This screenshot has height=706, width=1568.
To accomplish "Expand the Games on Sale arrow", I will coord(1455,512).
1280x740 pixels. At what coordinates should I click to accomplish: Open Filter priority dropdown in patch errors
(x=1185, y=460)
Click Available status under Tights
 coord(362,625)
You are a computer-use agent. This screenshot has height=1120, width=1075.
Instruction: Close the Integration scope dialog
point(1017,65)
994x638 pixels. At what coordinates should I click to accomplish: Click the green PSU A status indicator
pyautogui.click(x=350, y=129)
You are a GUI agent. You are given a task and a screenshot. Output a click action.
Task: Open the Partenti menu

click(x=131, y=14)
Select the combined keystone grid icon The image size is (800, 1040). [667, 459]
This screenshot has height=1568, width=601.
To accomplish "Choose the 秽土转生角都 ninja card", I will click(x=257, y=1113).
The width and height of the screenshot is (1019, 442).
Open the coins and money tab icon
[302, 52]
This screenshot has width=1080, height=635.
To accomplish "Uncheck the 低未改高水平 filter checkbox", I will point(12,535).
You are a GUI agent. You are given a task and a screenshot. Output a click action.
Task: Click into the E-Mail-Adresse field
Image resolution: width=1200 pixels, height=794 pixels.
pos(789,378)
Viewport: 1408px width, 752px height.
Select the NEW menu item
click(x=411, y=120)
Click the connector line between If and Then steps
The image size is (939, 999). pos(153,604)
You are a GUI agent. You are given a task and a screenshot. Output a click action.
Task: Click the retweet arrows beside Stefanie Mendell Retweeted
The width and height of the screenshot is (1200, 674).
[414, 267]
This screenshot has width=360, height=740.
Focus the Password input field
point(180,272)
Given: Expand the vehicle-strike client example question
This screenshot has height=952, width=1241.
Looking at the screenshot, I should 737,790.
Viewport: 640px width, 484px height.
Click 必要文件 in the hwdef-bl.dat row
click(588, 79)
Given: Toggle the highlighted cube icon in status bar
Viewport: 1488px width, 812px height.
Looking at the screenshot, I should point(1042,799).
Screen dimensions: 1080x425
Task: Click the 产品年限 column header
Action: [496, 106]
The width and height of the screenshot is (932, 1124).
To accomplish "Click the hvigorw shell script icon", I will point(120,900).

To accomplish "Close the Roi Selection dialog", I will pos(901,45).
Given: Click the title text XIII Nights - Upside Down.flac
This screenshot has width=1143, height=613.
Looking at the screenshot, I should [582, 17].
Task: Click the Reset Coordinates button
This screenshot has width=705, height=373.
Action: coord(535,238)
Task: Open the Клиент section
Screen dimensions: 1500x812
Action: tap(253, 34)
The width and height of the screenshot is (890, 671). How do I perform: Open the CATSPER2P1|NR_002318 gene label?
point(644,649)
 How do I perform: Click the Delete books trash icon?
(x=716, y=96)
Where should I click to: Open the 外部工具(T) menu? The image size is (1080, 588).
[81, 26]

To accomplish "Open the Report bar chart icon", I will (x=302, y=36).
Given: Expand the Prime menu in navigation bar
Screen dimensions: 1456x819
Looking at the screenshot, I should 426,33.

*-*-*

**Problem statement**
Send back every entry precisely as given.

**Solution to this exercise**
This screenshot has height=706, width=1568.
To accomplish "Expand the Games on Sale arrow", I will coord(1455,512).
1280x740 pixels. At what coordinates should I click to accomplish: Open Filter priority dropdown in patch errors
(x=1185, y=460)
Click Available status under Tights
 coord(362,625)
You are a computer-use agent. This screenshot has height=1120, width=1075.
Instruction: Close the Integration scope dialog
point(1017,65)
994x638 pixels. At what coordinates should I click to accomplish: Click the green PSU A status indicator
pyautogui.click(x=350, y=129)
You are a GUI agent. You are given a task and a screenshot. Output a click action.
Task: Open the Partenti menu

click(x=131, y=14)
Select the combined keystone grid icon The image size is (800, 1040). [667, 459]
This screenshot has height=1568, width=601.
To accomplish "Choose the 秽土转生角都 ninja card", I will click(x=257, y=1113).
The width and height of the screenshot is (1019, 442).
Open the coins and money tab icon
[302, 52]
This screenshot has width=1080, height=635.
To accomplish "Uncheck the 低未改高水平 filter checkbox", I will point(12,535).
You are a GUI agent. You are given a task and a screenshot. Output a click action.
Task: Click into the E-Mail-Adresse field
Image resolution: width=1200 pixels, height=794 pixels.
pos(789,378)
Viewport: 1408px width, 752px height.
Select the NEW menu item
click(x=411, y=120)
Click the connector line between If and Then steps
The image size is (939, 999). pos(153,604)
You are a GUI agent. You are given a task and a screenshot. Output a click action.
Task: Click the retweet arrows beside Stefanie Mendell Retweeted
The width and height of the screenshot is (1200, 674).
[414, 267]
This screenshot has width=360, height=740.
Focus the Password input field
point(180,272)
Given: Expand the vehicle-strike client example question
This screenshot has height=952, width=1241.
Looking at the screenshot, I should 737,790.
Viewport: 640px width, 484px height.
Click 必要文件 in the hwdef-bl.dat row
click(588, 79)
Given: Toggle the highlighted cube icon in status bar
Viewport: 1488px width, 812px height.
Looking at the screenshot, I should point(1042,799).
Screen dimensions: 1080x425
Task: Click the 产品年限 column header
Action: [496, 106]
The width and height of the screenshot is (932, 1124).
To accomplish "Click the hvigorw shell script icon", I will point(120,900).

To accomplish "Close the Roi Selection dialog", I will pos(901,45).
Given: Click the title text XIII Nights - Upside Down.flac
This screenshot has width=1143, height=613.
Looking at the screenshot, I should [582, 17].
Task: Click the Reset Coordinates button
This screenshot has width=705, height=373.
Action: coord(535,238)
Task: Open the Клиент section
Screen dimensions: 1500x812
Action: tap(253, 34)
The width and height of the screenshot is (890, 671). How do I perform: Open the CATSPER2P1|NR_002318 gene label?
point(644,649)
 How do I perform: Click the Delete books trash icon?
(x=716, y=96)
Where should I click to: Open the 外部工具(T) menu? The image size is (1080, 588).
[81, 26]

To accomplish "Open the Report bar chart icon", I will (x=302, y=36).
Given: Expand the Prime menu in navigation bar
Screen dimensions: 1456x819
Looking at the screenshot, I should 426,33.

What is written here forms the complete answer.